The State Corrective Action Team shall be formed by the Secretary for the
Department of Health and Human Services based on a request from the Division of
Medical Assistance. The State Corrective Action Team shall consist of a representative
from the Department of Health and Human Services appointed by the Secretary, a
representative of the NC Association of County Commissioners, two
representatives from county departments of social services, excluding the
county in question, appointed by the presidents of the following associations:
NC Social Services Association, NC Association of County Directors of Social
Services, and the NC Association of County Boards of Social Services, the
chairman of the Board of Legal Services of North Carolina or his designee, a
recipient of Medicaid appointed by the Secretary, and a representative of the
Institute of Government.
History Note: Authority G.S. 108A-54; Alexander v.

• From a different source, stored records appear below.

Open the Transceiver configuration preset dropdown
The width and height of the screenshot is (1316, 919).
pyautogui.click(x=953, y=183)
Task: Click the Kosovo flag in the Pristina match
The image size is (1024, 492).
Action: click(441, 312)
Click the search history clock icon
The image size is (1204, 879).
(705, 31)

Bruton, U.S.D.C., File No. C-C-74-183-M, Consent Order dismissed effective
February 1, 2002;
Temporary Adoption Eff. March 1, 2003;
Eff. August 1, 2004;
Transferred from 10A NCAC 21A .0607 Eff. May 1, 2012.
10A NCAC 23C .0205 state corrective action team
(a) A State Corrective Action Team shall be convened by the
Chairperson within 10 days when:
(1) The county department of social services
(DSS) has failed to meet the compliance thresholds by the date established by
the local corrective action team.
(2) A local corrective action team requests an
extension of time, not to exceed three months, to meet the compliance
thresholds.
(3) DDS fails to meet its compliance thresholds
for three consecutive months or five out of 12 consecutive months.

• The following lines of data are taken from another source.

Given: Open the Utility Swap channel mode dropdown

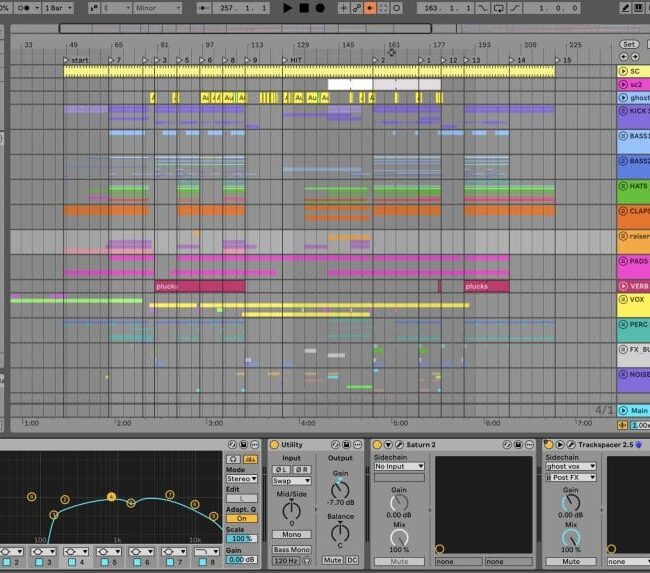Looking at the screenshot, I should [291, 481].
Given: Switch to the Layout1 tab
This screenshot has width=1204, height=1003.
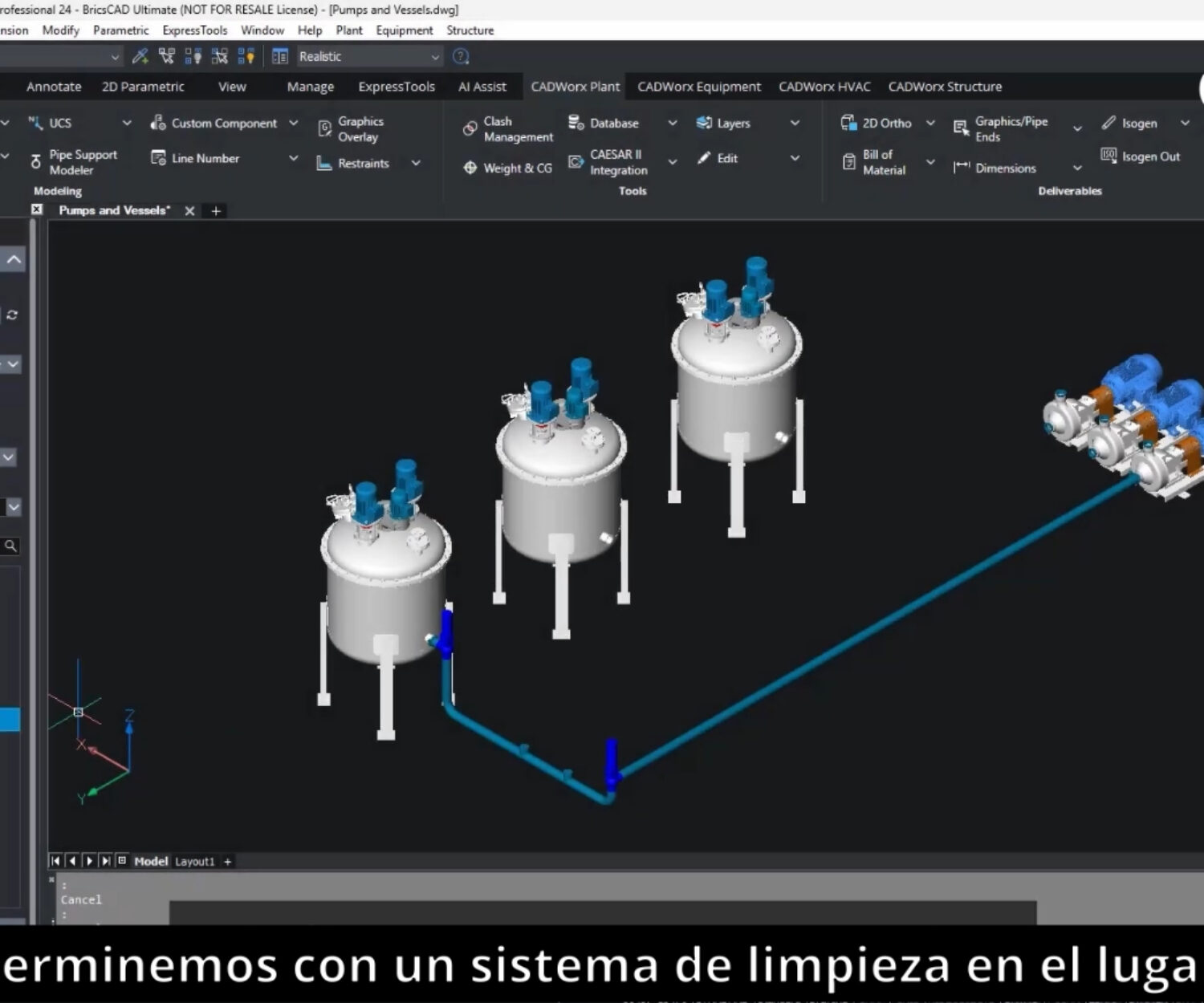Looking at the screenshot, I should coord(195,862).
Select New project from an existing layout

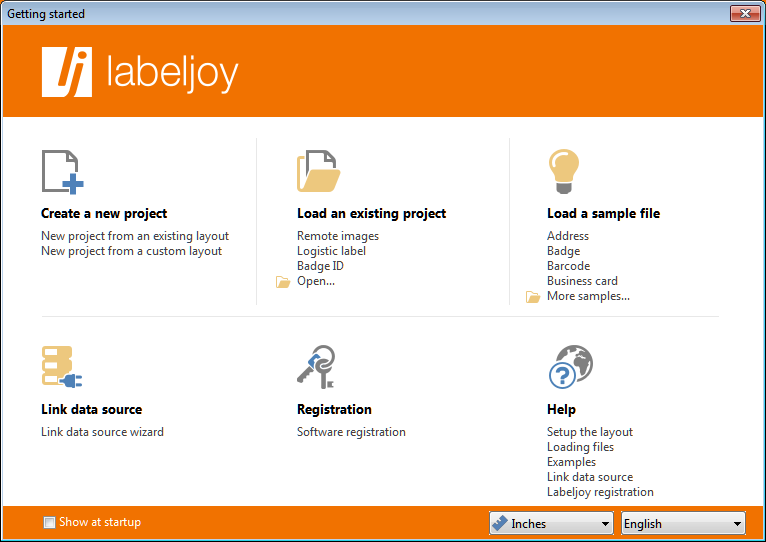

(b) The State Corrective Action Team may design any remedy
reasonable and necessary to bring the DSS or DDS into compliance with
application processing requirements in 10A NCAC 21B .0204 and this Subchapter.
This includes employing additional staff, altering office procedures (such
procedures must be consistent with federal and state regulations, laws and
Departmental rules), purchasing office equipment, retaining private
consultants, reopening of cases, ordering retroactive relief to applicants
harmed by violation of application processing requirements, and ordering the
State to assist in the operation of a county department.

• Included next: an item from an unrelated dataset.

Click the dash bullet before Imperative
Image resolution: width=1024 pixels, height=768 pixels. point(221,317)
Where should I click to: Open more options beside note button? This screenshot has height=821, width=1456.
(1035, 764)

(c) The State Corrective Action Team shall establish a
corrective action plan for the DSS or DDS within 45 calendar days of
convening. A date for compliance shall be established. The county or DDS must
meet the thresholds in 10A NCAC 23C .0203(a) within three months after the date
the team was convened.
(d) Failure to achieve compliance shall result in a request
from the Division of Medical Assistance to the Local Government Commission to
assess and determine the capacity of the county to expend resources to bring
the county into compliance.
History Note: Authority G.S. 108A-54; Alexander v. Bruton,
U.S.D.C., File No. C-C-74-183-M, Consent Order dismissed effective February 1,
2002;
Temporary Adoption Eff. March 1, 2003;
Eff. August 1, 2004;
Transferred from 10A NCAC 21A .0608 Eff. May 1, 2012.